Wanderlust, similarly outstanding, is also possessed of a minor flaw that begs a purpose. A flaw that is a puzzler. It lacks bullish effervescence. It isn't a still cider by any means, in fact it's quite probably of average carbonation, but it doesn't have little nymph bubbles nipping your tongue almost to the point that it makes your eyes water. My preferred level of sparkle. Almost like champagne bubbles. It's a forgivable flaw, if a flaw at all, because the rest of the cider's attributes are so outrageously sublime. And it does fizz up nicely when poured into a glass, providing some light tearing. And it is pale yellow like a Meyer lemon peel thinly shaved and held up against a 60 watt lightbulb, which is nice. I think the tasting wheel would call that, "straw". It's also crystalline as the air on a cold, clear mountain morning at dawn - my glass is fogged up from condensation in the photo - and given to a tart, floral aroma, though nose is far from my strength.

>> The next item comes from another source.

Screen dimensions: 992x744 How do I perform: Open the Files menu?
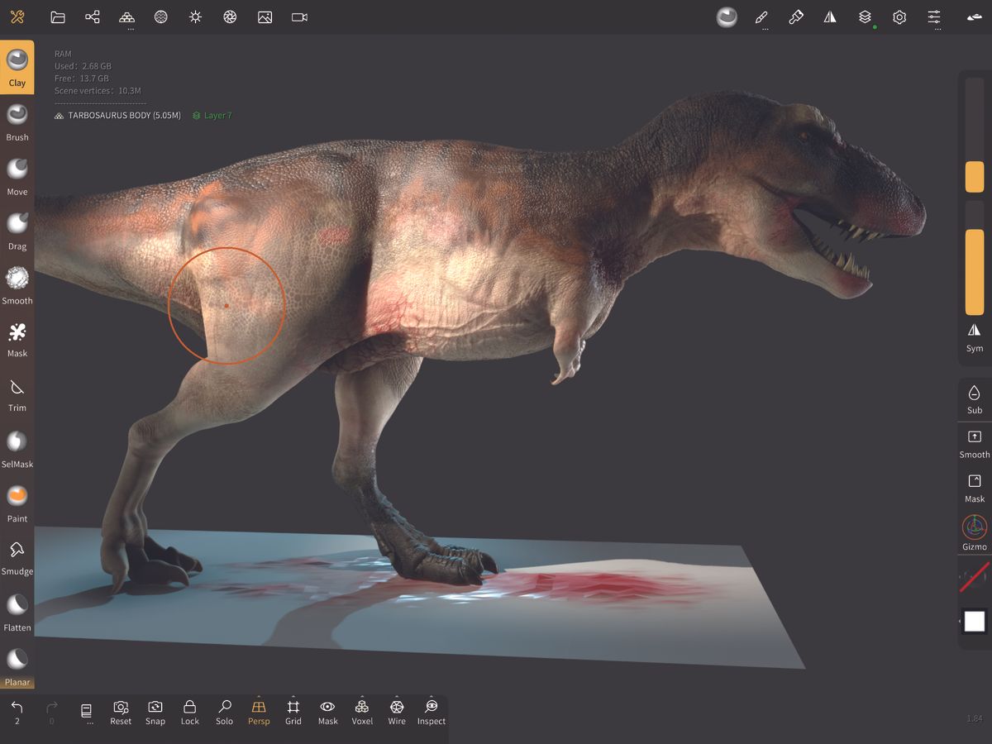pyautogui.click(x=57, y=17)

In terms of actual flavor and mouth feel, the cider is lightly fruity, starts sweet, becomes tart, and then dries out nicely at the end, leaving almost no residue behind in it's footprint, but a gentle pinch on the tip of the tongue and the lower, rear pockets of the mouth. Truly, it is one of the most refreshing ciders I've had. Perfect balance of acids, sugars and tannins. Nice complexity of flavor smooth enough for a Rainier-sipping rube to enjoy and deep enough for a wine-sniffing grape sycophant to read into exceedingly and at unnecessary length. It's a classic true cider that would've given George Washington's teeth a taste of home that would've made them long for their mother tree if the myth had been true (alas, his dentures were ivory).

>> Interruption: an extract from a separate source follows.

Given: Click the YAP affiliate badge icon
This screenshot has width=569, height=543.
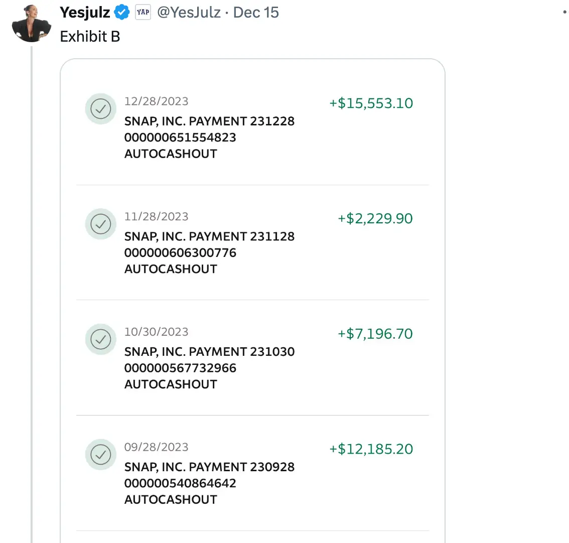Looking at the screenshot, I should (x=143, y=12).
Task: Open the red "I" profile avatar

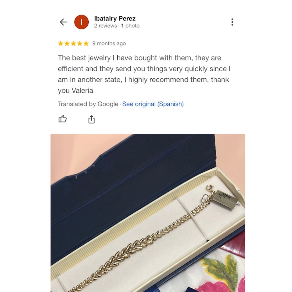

The bottle comes as a true pint, 16.9 fluid ounces, with 6.8% alcohol, and runs a bit pricey at almost $8 each at Market of Choice here in Ashland, though I got a deal on it having arranged to purchase a whole case directly from the cidery in Salem. In fact, I went back a second time this summer and was granted the opportunity to put together a mixed case off their shelves. I chose a little of everything: Bloom, Wickson, Dry Oaked, Wanderlust and Ashmead's Kernel. The cidery is open only for a short window from 4pm to 8pm on Fridays. I happened to be in the area visiting family and getting out of the tinderbox of Southern Oregon, a place where the air currently resembles the smoking room at LaGuardia at sunset in the early 90s.

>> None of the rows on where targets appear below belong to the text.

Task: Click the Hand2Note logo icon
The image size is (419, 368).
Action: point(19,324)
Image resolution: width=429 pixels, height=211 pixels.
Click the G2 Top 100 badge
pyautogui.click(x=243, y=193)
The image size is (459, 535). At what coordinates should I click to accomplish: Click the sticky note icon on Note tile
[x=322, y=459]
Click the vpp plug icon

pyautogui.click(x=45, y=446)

apple-crate2Wanderlust is made with Oregon-harvested organic Ribston Pippins, a very literary apple having appeared in the writings of Arthur Conan Doyle, Thomas Hardy and Charles Dickens. In addition, the cider-makers use Hudson's Golden Gem, an Oregon native, Calville Blanc, an apple dating to the 17th century and unusually high in vitamin C, Golden Russet, an American variant of an English russet, Winesap and a mix of 12 heirloom apple varieties. Every single ounce of apple in this cider is from organic cider apples. Just good stuff. A quick side note for those of you who are unaware of what russeting is, it refers to the skin which is generally slightly rough, usually with a greenish-brown to yellowish-brown color, kind of like a Bosc pear.

Wandering Aengus takes its name from the William Butler Yeats poem, "The Song of Wandering Aengus", a poem about the endless search for the impossible and unattainable, something perfect and pristine in this world. Perhaps the cider makers of Wandering Aengus envision themselves on such a mission. I certainly hope so, because they are getting quite close with Wanderlust, minor flaw and all.